Due to the nature of specialized consulting services - where you work closely with the client through an extended period of time - we often develop an intimate relationship with the people we serve. You learn how your clients think, what they fear, and who they look up to. You start to see the world with their lens.
While this trusted partnership helps us explore needs and implement the changes they need, sometimes it leads consultants to fall into a trap: You think they care about you.
I'm not saying that this never happens. Some of your best clients might be curious about your life. But taking this assumption as true is dangerous, and will hurt you and your consulting business.
Clients don't care if you have a mortgage to pay. Clients don't care why you needed to delay part of the project.

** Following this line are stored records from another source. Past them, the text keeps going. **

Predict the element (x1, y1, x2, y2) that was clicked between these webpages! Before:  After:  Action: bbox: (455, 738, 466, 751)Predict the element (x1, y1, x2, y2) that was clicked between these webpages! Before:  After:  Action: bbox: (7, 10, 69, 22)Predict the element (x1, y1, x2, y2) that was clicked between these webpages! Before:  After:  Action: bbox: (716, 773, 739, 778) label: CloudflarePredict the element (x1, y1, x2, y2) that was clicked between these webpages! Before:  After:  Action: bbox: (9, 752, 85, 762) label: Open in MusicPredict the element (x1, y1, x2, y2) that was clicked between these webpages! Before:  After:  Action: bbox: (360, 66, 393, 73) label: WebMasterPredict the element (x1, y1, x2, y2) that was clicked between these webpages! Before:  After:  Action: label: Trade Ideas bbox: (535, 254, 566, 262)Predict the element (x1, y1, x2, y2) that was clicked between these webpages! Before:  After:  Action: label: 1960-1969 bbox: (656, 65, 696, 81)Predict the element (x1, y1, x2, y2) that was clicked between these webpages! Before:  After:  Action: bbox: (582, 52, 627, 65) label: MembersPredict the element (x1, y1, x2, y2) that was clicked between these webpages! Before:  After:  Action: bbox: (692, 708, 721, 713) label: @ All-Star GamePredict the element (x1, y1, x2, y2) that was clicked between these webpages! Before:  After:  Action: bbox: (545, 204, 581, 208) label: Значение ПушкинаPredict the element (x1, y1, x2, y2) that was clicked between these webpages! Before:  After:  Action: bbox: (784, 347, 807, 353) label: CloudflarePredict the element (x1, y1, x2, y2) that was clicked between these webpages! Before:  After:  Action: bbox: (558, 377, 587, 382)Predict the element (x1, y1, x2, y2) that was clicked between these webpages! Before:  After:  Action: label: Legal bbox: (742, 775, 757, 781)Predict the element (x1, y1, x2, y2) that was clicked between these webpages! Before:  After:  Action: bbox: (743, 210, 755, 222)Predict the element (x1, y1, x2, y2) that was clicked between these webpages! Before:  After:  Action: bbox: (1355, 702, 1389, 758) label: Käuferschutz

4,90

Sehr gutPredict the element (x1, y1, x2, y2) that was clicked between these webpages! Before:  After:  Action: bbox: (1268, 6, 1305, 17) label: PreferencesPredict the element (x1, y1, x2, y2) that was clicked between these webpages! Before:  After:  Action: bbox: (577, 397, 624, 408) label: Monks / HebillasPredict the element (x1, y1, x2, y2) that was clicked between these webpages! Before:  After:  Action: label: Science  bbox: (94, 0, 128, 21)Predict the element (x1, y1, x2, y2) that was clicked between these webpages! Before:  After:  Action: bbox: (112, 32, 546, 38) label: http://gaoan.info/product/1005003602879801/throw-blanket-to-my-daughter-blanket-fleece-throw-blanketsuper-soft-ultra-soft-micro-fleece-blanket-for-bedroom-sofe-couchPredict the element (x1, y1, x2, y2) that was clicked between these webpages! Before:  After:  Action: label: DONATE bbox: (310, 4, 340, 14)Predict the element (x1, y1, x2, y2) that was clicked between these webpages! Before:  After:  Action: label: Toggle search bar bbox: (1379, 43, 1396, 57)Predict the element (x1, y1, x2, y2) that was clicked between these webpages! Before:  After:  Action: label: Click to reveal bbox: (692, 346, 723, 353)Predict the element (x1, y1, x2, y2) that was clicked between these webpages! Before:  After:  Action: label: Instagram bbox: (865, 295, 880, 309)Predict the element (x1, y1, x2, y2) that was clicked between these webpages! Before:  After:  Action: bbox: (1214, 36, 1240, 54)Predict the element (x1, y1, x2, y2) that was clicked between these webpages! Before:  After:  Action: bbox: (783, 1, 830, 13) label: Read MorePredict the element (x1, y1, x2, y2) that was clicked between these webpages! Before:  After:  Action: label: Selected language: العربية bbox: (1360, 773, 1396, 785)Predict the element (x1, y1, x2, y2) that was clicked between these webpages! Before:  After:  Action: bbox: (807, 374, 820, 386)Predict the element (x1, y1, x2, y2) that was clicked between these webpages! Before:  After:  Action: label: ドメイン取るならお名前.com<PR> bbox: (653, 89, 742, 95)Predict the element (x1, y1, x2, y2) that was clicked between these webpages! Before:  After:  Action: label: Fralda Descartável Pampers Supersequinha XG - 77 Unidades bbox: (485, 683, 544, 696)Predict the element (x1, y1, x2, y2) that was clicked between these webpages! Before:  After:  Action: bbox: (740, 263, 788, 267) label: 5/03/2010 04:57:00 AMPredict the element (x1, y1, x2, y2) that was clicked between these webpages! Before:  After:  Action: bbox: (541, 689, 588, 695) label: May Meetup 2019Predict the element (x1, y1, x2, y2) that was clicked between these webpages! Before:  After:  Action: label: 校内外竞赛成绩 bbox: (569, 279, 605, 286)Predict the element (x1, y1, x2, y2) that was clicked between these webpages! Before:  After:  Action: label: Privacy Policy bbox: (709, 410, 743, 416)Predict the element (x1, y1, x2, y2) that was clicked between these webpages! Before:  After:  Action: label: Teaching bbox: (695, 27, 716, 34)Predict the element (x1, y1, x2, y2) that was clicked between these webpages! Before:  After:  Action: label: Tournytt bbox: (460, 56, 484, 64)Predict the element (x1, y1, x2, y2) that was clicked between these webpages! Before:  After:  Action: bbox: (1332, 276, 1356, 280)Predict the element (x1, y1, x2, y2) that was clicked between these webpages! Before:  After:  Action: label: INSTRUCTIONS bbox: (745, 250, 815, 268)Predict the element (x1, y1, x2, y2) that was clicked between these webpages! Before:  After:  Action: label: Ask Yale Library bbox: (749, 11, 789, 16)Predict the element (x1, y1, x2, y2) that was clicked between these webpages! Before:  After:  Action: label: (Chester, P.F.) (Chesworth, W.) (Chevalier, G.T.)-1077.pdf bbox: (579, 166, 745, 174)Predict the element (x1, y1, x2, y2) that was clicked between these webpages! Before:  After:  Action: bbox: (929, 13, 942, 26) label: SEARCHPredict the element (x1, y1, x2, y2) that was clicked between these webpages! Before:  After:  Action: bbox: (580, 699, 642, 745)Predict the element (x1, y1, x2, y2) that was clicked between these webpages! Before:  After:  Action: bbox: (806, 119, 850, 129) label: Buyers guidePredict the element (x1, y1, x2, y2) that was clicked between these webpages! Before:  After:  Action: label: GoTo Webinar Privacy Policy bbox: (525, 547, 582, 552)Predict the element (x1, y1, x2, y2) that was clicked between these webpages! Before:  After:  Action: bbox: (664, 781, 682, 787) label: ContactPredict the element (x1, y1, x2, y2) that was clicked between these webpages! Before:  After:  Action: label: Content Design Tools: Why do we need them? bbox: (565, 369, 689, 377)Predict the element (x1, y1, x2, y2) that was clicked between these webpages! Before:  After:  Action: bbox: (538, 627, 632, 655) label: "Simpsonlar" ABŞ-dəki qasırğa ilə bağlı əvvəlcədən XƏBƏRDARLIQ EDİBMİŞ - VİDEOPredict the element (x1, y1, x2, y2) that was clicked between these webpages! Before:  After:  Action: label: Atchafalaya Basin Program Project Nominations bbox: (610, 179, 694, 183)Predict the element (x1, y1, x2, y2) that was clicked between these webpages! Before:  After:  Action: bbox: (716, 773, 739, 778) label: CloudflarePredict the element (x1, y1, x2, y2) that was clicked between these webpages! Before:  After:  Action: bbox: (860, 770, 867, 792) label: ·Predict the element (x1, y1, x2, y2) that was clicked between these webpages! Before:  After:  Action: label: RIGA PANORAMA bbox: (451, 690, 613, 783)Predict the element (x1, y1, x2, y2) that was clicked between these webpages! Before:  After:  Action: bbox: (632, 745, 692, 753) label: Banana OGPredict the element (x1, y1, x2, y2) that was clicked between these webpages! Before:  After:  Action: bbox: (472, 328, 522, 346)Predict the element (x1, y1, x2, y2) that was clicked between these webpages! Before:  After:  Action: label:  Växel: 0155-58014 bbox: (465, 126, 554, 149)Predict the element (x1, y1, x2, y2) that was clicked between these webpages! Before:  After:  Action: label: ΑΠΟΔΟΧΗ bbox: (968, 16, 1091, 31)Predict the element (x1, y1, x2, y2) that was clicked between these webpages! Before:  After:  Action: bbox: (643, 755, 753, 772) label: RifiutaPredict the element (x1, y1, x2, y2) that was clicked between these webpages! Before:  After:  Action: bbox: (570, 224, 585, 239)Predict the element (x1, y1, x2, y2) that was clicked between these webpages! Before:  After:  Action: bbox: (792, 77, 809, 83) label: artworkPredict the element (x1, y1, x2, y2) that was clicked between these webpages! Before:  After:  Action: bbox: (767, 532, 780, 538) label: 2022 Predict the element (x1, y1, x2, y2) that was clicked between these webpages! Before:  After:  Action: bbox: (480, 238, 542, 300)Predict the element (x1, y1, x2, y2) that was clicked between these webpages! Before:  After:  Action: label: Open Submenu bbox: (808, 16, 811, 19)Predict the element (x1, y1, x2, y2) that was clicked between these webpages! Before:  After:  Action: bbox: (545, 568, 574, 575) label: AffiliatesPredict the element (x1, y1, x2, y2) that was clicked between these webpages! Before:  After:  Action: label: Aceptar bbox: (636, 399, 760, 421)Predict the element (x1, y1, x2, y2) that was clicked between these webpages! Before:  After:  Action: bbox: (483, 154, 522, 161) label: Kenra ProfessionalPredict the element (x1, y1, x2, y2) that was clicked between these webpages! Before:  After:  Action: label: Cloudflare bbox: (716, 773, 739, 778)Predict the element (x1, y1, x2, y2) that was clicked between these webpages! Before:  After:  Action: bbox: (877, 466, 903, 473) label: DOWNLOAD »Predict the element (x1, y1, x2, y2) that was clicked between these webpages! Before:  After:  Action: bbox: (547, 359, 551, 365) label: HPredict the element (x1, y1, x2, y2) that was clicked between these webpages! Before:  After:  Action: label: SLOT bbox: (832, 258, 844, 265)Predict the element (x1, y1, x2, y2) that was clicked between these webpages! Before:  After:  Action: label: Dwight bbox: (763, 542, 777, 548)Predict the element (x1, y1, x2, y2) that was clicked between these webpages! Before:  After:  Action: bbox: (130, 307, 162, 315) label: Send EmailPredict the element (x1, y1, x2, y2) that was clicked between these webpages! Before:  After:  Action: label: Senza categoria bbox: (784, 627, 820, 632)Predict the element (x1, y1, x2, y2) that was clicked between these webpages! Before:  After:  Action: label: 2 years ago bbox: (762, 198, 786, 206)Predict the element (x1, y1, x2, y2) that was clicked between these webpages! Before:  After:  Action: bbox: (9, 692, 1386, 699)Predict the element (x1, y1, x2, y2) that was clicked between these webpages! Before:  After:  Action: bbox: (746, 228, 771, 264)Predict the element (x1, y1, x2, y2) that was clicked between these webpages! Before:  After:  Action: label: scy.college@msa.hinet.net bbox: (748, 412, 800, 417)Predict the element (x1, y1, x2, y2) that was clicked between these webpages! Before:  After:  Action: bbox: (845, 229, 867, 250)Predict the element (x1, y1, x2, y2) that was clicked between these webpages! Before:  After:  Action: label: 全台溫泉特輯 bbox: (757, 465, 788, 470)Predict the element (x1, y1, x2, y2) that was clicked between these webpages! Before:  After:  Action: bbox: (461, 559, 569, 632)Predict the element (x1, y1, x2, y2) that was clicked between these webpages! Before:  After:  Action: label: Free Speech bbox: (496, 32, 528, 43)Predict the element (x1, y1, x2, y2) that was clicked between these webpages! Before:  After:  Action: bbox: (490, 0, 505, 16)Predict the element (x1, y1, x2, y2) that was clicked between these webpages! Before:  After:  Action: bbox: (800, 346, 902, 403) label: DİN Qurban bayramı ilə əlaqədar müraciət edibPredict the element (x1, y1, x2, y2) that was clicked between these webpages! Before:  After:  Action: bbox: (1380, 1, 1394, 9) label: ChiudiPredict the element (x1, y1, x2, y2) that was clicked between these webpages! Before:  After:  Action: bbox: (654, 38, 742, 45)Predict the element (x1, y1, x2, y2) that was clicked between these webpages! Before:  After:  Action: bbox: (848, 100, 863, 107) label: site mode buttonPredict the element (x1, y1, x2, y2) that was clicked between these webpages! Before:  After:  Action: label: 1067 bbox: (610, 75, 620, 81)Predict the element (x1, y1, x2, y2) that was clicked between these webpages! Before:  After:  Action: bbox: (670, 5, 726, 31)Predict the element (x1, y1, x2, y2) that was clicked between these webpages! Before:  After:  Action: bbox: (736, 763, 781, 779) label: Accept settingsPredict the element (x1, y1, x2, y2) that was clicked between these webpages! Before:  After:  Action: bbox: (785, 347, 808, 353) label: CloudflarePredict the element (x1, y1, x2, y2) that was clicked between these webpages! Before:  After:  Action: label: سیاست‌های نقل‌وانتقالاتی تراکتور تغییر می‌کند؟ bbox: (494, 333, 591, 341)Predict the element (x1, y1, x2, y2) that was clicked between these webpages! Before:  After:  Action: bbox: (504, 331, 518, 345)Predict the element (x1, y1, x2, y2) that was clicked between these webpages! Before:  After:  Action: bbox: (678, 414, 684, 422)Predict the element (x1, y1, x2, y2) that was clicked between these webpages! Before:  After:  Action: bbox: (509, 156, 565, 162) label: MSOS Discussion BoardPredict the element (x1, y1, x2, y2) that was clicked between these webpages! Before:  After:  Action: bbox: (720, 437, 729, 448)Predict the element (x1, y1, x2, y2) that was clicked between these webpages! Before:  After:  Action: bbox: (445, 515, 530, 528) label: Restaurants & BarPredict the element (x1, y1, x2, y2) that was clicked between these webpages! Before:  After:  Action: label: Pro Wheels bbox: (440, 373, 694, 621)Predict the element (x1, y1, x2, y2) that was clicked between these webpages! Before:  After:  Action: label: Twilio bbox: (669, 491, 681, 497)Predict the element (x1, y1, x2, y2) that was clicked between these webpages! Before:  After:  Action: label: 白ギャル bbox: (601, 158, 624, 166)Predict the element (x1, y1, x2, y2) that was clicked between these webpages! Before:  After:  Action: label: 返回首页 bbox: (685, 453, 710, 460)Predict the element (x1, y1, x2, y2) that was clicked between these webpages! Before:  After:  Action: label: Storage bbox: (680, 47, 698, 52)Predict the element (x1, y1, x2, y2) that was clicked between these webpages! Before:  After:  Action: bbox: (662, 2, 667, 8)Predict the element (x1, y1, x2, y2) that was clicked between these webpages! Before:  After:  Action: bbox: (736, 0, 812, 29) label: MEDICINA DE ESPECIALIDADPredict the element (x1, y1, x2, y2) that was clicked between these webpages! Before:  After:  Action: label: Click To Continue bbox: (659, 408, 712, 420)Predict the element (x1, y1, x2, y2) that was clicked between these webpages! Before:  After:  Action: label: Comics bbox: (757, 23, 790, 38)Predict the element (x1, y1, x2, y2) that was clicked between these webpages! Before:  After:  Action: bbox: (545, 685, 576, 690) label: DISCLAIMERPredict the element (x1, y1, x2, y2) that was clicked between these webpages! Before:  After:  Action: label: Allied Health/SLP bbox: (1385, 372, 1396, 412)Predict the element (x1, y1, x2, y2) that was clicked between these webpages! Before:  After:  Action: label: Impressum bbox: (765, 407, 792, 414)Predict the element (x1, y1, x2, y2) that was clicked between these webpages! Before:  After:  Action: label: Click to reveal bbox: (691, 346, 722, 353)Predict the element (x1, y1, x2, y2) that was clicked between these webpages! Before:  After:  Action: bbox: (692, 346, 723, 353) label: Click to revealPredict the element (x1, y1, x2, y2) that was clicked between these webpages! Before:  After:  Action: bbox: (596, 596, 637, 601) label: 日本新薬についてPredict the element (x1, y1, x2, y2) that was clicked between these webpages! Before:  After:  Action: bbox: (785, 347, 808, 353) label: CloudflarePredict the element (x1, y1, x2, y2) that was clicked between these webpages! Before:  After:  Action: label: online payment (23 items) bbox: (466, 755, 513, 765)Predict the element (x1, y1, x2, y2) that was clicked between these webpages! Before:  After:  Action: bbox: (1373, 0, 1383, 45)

Clients don't care what you like, where you got your diploma, or what you do when you're not working with them.
The only thing they care about are themselves and their problems.
Your clients chose to hire your services because they believe you might be able to improve their situation. That's why you were invited to their party. Not because they care about you, but because you're useful to them.
That's why rainmakers don't talk about themselves after the initial rapport has been built. They understand self-orientation will take them nowhere. Great consulting partners say "you", they don't say "I".
You focus on asking the right probing questions. You listen to the client. You clarify. You summarize what they say. You find out if and how you can help them solve the root cause.
Repeat to yourself every now and then: My clients don't care about me. This will avoid any sense of entitlement to creep in, turn you into a more professional consultant, and make you win more businesses at higher fees.